_Task brief_
Word for word, write out the entries that follow, omitting all pictures.

_Records for this exercise_
*****

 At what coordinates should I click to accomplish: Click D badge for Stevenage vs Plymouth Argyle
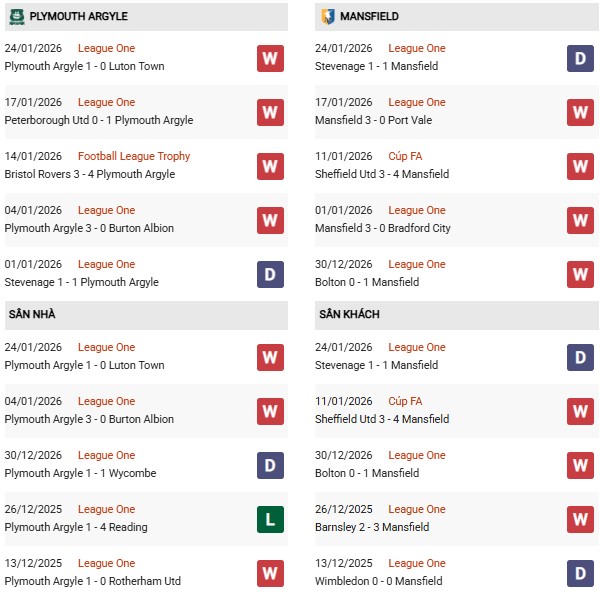coord(270,274)
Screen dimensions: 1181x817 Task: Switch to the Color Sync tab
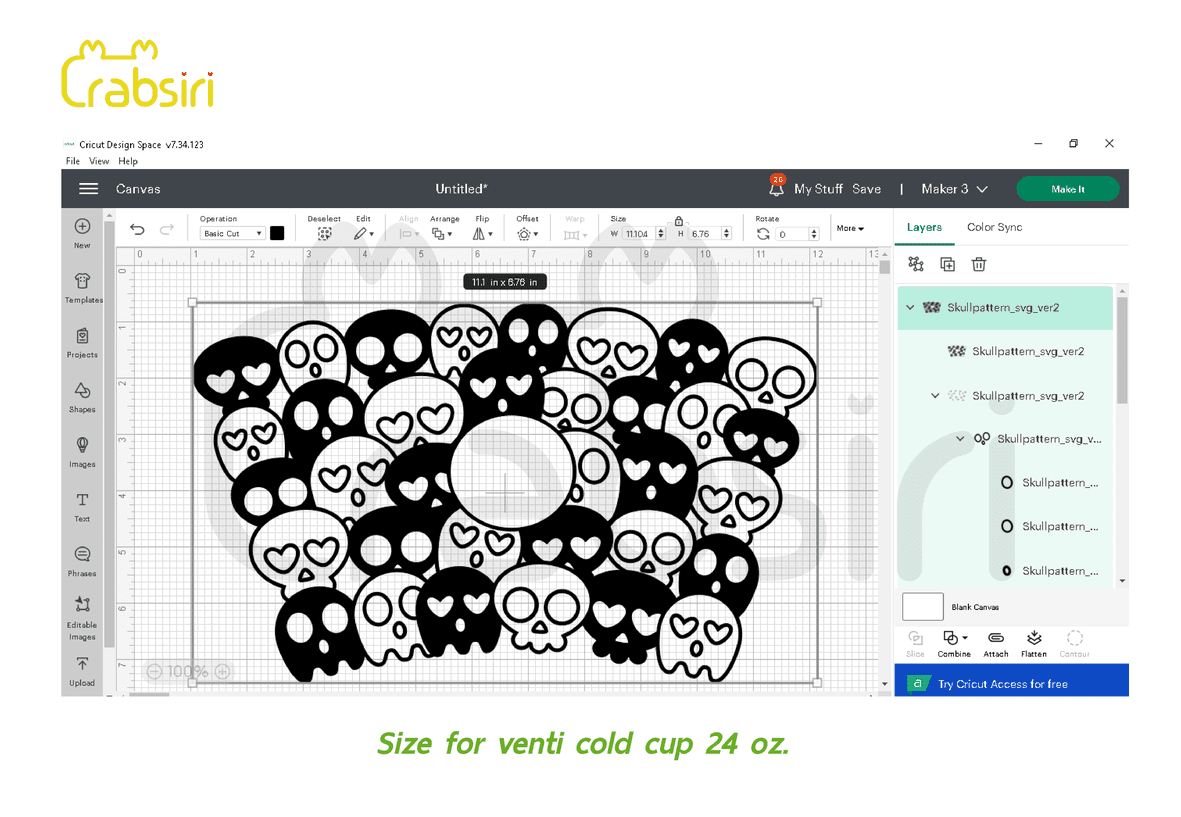point(994,227)
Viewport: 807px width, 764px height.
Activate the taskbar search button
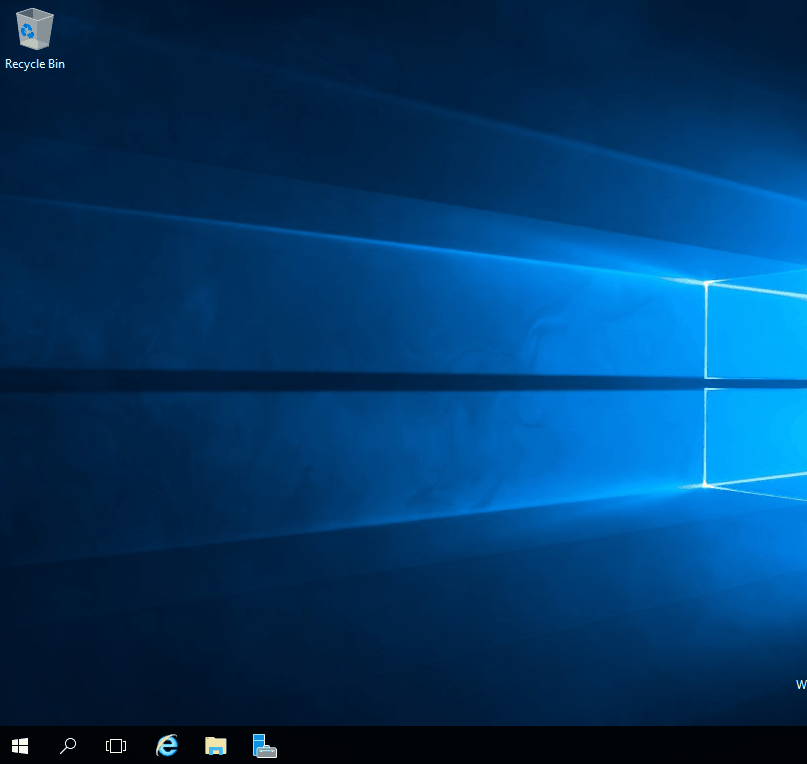click(x=68, y=745)
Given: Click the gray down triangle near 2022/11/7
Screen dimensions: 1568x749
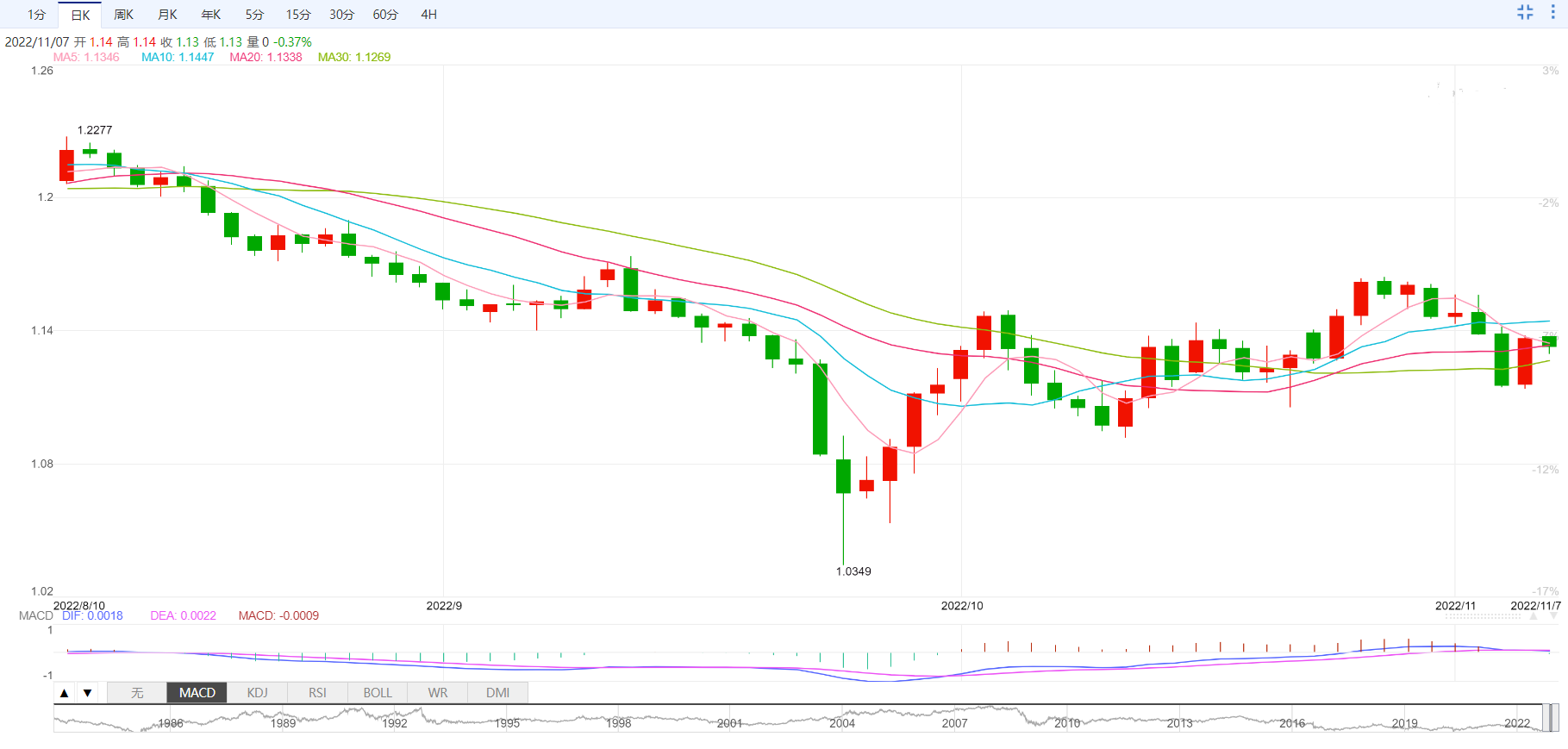Looking at the screenshot, I should pyautogui.click(x=1553, y=616).
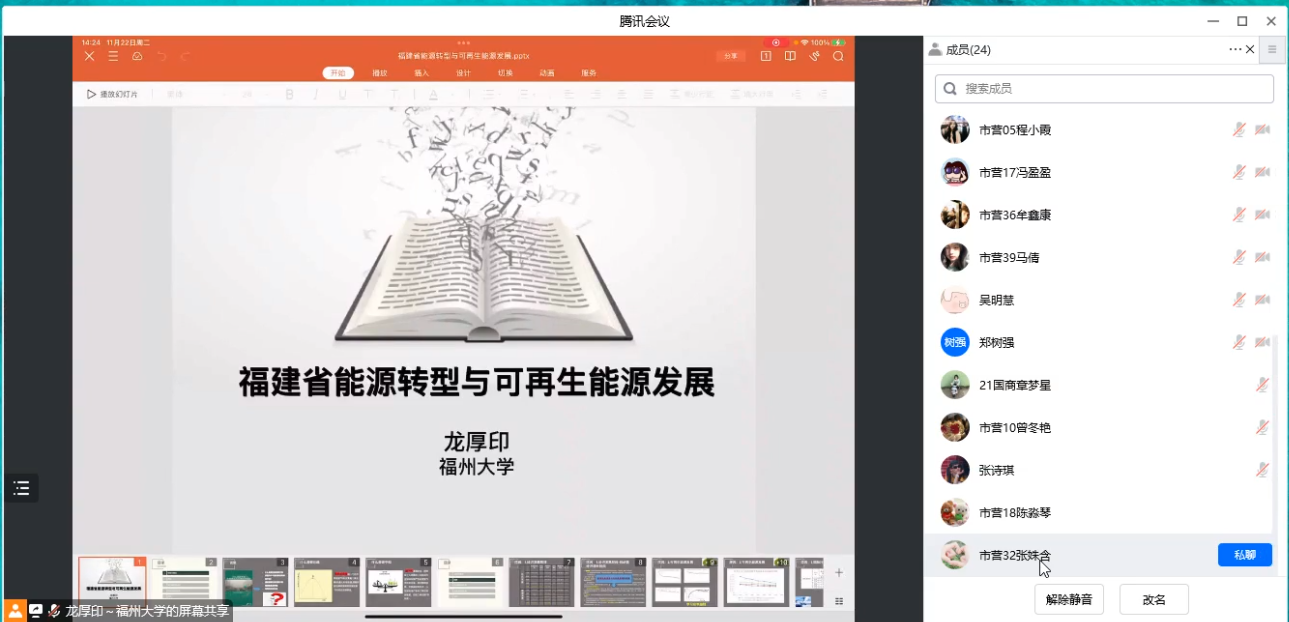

*****

_Response area_
 At what coordinates should I click to accomplish: Click D badge for Stevenage vs Plymouth Argyle
coord(270,274)
Screen dimensions: 1181x817 Task: Switch to the Color Sync tab
point(994,227)
Viewport: 807px width, 764px height.
Activate the taskbar search button
click(x=68, y=745)
Given: Click the gray down triangle near 2022/11/7
Screen dimensions: 1568x749
Looking at the screenshot, I should pyautogui.click(x=1553, y=616).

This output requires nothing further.